Darüber hinaus setzte sich die Organisation in der Vergangenheit für die Lehre der biblischen Schöpfungsgeschichte als Alternative zur Evolutionstheorie in den Schulen ein. Die Einbettung der Evolutionstheorie in den Lehrplan sei eine Einschränkung der Meinungsfreiheit, hieß es 2006. Der Verein ermutigt Mitglieder, sich in der Politik zu engagieren, um die eigene Weltanschauung zu verbreiten.

Prominente Unterstützer

Die Schuhkarton-Spendenaktion ist seit 1996 im deutschsprachigen Raum aktiv. In dieser Zeit haben diverse Prominente sie unterstützt. Zu diesen zählen unter anderem: Stefanie Hertel, Hansi Hinterseer, Samuel Koch und Violinist André Rieu. Der ehemalige österreichische Bundeskanzler Sebastian Kurz ließ sich ebenfalls für die Aktion ablichten.
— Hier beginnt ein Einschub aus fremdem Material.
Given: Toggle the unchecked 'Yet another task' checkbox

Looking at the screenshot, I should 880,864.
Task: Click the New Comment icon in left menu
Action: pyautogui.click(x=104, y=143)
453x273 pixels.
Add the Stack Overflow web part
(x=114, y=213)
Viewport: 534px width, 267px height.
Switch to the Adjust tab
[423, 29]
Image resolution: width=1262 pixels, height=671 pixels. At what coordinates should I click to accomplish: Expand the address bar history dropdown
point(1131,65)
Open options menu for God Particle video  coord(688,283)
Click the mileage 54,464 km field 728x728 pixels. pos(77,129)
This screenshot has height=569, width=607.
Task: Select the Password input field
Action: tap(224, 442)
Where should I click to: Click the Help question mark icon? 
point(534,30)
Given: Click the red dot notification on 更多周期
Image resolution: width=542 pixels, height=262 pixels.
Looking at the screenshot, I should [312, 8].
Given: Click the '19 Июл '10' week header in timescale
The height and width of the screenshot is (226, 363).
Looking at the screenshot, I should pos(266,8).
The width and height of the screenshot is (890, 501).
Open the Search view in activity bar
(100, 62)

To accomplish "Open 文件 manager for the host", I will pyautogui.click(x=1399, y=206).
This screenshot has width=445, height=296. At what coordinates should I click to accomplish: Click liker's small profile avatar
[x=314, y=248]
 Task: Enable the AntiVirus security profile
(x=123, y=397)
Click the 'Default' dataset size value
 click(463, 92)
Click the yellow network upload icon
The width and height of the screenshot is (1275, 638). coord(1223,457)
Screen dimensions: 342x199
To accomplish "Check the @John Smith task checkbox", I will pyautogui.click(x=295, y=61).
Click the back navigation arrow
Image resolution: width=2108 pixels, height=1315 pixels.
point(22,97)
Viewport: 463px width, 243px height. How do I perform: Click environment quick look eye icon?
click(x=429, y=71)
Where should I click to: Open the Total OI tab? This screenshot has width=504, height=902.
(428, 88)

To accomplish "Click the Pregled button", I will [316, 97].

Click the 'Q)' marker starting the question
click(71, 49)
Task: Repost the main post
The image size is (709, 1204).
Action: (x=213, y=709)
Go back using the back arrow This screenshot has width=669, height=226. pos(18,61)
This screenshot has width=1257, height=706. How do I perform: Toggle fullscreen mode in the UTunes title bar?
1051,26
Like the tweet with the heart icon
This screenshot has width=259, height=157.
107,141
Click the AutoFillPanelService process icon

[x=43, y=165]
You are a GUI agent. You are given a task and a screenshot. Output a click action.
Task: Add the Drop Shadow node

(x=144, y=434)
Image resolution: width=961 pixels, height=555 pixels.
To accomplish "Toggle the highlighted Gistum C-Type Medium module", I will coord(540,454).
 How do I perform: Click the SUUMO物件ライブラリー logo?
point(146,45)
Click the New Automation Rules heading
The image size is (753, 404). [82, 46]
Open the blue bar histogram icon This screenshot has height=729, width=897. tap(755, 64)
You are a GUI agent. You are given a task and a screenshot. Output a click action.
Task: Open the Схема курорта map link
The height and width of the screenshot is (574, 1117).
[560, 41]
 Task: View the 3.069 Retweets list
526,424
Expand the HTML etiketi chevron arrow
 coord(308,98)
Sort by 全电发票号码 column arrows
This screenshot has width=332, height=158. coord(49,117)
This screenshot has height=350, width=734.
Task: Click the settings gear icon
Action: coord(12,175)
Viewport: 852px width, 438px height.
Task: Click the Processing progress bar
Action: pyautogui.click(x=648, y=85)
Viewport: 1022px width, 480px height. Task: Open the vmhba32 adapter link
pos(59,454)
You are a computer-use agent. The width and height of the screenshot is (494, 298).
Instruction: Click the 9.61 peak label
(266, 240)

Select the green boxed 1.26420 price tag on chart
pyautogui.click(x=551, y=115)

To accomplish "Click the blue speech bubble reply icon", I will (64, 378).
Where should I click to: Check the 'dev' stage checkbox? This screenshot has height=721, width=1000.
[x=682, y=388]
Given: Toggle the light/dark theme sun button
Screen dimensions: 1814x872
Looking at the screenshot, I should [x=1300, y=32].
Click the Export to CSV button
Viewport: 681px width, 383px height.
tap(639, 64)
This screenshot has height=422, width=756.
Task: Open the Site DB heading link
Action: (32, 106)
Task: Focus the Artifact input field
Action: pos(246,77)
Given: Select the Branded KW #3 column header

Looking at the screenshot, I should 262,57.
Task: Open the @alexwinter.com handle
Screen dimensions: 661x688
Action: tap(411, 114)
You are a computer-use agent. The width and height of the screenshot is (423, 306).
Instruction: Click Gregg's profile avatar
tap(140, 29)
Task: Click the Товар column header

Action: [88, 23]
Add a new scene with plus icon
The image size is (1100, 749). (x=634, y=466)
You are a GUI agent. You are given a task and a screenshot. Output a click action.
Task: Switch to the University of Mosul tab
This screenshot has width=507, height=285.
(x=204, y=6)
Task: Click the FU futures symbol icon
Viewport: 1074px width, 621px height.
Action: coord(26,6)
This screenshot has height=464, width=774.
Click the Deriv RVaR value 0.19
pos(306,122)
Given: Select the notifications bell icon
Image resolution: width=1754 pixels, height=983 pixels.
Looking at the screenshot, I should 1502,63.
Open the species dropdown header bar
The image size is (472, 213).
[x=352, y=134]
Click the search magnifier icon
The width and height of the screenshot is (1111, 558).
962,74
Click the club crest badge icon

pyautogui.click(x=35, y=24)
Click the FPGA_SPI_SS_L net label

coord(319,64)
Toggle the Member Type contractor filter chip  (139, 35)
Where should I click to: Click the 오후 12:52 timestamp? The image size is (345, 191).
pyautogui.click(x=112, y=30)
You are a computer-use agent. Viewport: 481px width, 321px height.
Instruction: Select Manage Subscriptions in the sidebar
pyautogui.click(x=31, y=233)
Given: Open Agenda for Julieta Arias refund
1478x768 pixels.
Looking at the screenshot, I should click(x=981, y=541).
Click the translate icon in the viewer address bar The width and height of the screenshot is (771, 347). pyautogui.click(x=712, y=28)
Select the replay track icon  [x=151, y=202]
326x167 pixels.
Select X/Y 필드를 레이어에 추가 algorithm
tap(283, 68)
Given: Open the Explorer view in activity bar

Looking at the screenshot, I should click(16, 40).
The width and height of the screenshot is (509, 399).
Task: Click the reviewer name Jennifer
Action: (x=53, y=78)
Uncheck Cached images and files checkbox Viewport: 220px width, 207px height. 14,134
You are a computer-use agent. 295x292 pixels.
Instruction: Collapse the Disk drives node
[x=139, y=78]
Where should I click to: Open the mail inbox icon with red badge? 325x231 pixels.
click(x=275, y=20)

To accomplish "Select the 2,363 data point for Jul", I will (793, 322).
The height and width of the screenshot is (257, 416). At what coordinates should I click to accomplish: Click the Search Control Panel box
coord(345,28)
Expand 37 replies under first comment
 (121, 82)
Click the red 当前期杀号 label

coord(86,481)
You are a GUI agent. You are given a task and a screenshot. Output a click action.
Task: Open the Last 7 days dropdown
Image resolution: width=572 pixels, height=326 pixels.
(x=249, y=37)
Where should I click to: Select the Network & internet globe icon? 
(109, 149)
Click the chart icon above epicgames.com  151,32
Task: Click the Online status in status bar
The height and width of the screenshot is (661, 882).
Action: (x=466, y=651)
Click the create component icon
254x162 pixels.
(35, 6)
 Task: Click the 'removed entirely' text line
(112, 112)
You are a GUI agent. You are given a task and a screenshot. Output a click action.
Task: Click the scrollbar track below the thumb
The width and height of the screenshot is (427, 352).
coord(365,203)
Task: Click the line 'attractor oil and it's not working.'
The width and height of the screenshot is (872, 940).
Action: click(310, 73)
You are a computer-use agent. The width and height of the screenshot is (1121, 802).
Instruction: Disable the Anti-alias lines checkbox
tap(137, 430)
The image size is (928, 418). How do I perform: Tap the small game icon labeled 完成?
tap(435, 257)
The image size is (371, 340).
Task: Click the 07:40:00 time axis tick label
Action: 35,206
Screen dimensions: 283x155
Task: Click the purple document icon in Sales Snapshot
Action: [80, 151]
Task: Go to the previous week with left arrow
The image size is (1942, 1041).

Auch Grünen-Politikerin Renate Künast unterstützte die Aktion 2016 gemeinsam mit den damaligen Bundestagsabgeordneten Kai Wegner (CDU), Klaus Mindrup (SPD) und Petra Pau (Die Linke).

Heute sucht man Hinweise auf die Unterstützung der Grünen-Politikerin für "Weihnachten im Schuhkarton" vergeblich. Der entsprechende Artikel auf Künasts Website ist archiviert. Auf eine Anfrage von t-online reagierte die Bundestagsabgeordnete bisher nicht. Eine Reaktion der evangelischen Kirche blieb ebenfalls aus.